* [The task]: Could you return the data below exactly as it appears?

Records from a data collection:
-=-=-

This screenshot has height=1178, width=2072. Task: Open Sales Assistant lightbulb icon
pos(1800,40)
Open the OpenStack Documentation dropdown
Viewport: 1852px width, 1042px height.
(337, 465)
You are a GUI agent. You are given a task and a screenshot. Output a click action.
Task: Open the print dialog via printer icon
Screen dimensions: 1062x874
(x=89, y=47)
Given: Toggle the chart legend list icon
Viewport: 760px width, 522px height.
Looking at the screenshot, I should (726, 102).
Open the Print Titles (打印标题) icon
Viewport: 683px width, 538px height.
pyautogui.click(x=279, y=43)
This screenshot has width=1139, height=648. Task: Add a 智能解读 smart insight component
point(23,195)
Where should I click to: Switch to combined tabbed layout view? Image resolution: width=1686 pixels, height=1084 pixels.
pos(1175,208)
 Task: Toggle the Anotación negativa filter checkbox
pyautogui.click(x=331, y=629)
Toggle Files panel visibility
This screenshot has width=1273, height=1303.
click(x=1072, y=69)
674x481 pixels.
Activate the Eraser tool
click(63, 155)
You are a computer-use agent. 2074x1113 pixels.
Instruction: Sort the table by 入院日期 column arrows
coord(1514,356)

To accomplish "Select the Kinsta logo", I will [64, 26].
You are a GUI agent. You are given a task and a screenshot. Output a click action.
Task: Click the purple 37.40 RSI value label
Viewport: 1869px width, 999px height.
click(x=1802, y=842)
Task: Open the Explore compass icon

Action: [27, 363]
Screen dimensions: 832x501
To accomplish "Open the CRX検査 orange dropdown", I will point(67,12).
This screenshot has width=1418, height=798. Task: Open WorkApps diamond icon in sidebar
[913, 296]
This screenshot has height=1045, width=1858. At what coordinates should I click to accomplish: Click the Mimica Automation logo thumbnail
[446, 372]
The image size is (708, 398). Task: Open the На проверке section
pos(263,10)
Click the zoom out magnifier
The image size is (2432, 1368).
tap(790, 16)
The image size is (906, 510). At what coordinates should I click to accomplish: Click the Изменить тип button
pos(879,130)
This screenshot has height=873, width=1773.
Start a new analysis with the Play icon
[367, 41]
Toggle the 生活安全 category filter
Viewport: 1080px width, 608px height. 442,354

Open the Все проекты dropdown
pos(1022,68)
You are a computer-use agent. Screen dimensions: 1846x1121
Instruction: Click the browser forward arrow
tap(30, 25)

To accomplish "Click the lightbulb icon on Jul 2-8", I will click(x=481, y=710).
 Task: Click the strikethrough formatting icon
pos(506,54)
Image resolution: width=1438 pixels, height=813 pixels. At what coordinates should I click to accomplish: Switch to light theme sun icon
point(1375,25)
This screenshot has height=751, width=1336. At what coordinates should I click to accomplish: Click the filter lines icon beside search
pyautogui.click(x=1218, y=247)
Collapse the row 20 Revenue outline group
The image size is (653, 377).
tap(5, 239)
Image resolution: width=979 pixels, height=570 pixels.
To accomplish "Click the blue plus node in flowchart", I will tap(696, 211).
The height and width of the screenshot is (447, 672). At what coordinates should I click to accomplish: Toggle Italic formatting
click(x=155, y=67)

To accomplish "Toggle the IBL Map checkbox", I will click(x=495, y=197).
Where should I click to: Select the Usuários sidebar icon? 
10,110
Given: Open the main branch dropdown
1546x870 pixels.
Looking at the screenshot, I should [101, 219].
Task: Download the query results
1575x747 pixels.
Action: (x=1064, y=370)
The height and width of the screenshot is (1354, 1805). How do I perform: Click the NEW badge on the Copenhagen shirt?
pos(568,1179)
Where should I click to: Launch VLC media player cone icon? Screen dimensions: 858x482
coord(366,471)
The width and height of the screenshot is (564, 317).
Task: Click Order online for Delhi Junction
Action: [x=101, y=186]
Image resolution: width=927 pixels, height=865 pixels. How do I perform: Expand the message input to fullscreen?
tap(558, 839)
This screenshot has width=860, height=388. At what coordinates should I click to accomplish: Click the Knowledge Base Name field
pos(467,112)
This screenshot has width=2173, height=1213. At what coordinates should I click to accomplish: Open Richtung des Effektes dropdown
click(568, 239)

-=-=-

* [Task result]:
This screenshot has height=1178, width=2072. Task: Open Sales Assistant lightbulb icon
pos(1800,40)
Open the OpenStack Documentation dropdown
Viewport: 1852px width, 1042px height.
(337, 465)
You are a GUI agent. You are given a task and a screenshot. Output a click action.
Task: Open the print dialog via printer icon
Screen dimensions: 1062x874
(x=89, y=47)
Given: Toggle the chart legend list icon
Viewport: 760px width, 522px height.
Looking at the screenshot, I should (726, 102).
Open the Print Titles (打印标题) icon
Viewport: 683px width, 538px height.
pyautogui.click(x=279, y=43)
This screenshot has width=1139, height=648. Task: Add a 智能解读 smart insight component
point(23,195)
Where should I click to: Switch to combined tabbed layout view? Image resolution: width=1686 pixels, height=1084 pixels.
pos(1175,208)
 Task: Toggle the Anotación negativa filter checkbox
pyautogui.click(x=331, y=629)
Toggle Files panel visibility
This screenshot has width=1273, height=1303.
click(x=1072, y=69)
674x481 pixels.
Activate the Eraser tool
click(63, 155)
You are a computer-use agent. 2074x1113 pixels.
Instruction: Sort the table by 入院日期 column arrows
coord(1514,356)

To accomplish "Select the Kinsta logo", I will [64, 26].
You are a GUI agent. You are given a task and a screenshot. Output a click action.
Task: Click the purple 37.40 RSI value label
Viewport: 1869px width, 999px height.
click(x=1802, y=842)
Task: Open the Explore compass icon

Action: [27, 363]
Screen dimensions: 832x501
To accomplish "Open the CRX検査 orange dropdown", I will point(67,12).
This screenshot has width=1418, height=798. Task: Open WorkApps diamond icon in sidebar
[913, 296]
This screenshot has height=1045, width=1858. At what coordinates should I click to accomplish: Click the Mimica Automation logo thumbnail
[446, 372]
The image size is (708, 398). Task: Open the На проверке section
pos(263,10)
Click the zoom out magnifier
The image size is (2432, 1368).
tap(790, 16)
The image size is (906, 510). At what coordinates should I click to accomplish: Click the Изменить тип button
pos(879,130)
This screenshot has height=873, width=1773.
Start a new analysis with the Play icon
[367, 41]
Toggle the 生活安全 category filter
Viewport: 1080px width, 608px height. 442,354

Open the Все проекты dropdown
pos(1022,68)
You are a computer-use agent. Screen dimensions: 1846x1121
Instruction: Click the browser forward arrow
tap(30, 25)

To accomplish "Click the lightbulb icon on Jul 2-8", I will click(x=481, y=710).
 Task: Click the strikethrough formatting icon
pos(506,54)
Image resolution: width=1438 pixels, height=813 pixels. At what coordinates should I click to accomplish: Switch to light theme sun icon
point(1375,25)
This screenshot has height=751, width=1336. At what coordinates should I click to accomplish: Click the filter lines icon beside search
pyautogui.click(x=1218, y=247)
Collapse the row 20 Revenue outline group
The image size is (653, 377).
tap(5, 239)
Image resolution: width=979 pixels, height=570 pixels.
To accomplish "Click the blue plus node in flowchart", I will tap(696, 211).
The height and width of the screenshot is (447, 672). At what coordinates should I click to accomplish: Toggle Italic formatting
click(x=155, y=67)

To accomplish "Toggle the IBL Map checkbox", I will click(x=495, y=197).
Where should I click to: Select the Usuários sidebar icon? 
10,110
Given: Open the main branch dropdown
1546x870 pixels.
Looking at the screenshot, I should [101, 219].
Task: Download the query results
1575x747 pixels.
Action: (x=1064, y=370)
The height and width of the screenshot is (1354, 1805). How do I perform: Click the NEW badge on the Copenhagen shirt?
pos(568,1179)
Where should I click to: Launch VLC media player cone icon? Screen dimensions: 858x482
coord(366,471)
The width and height of the screenshot is (564, 317).
Task: Click Order online for Delhi Junction
Action: [x=101, y=186]
Image resolution: width=927 pixels, height=865 pixels. How do I perform: Expand the message input to fullscreen?
tap(558, 839)
This screenshot has width=860, height=388. At what coordinates should I click to accomplish: Click the Knowledge Base Name field
pos(467,112)
This screenshot has width=2173, height=1213. At what coordinates should I click to accomplish: Open Richtung des Effektes dropdown
click(568, 239)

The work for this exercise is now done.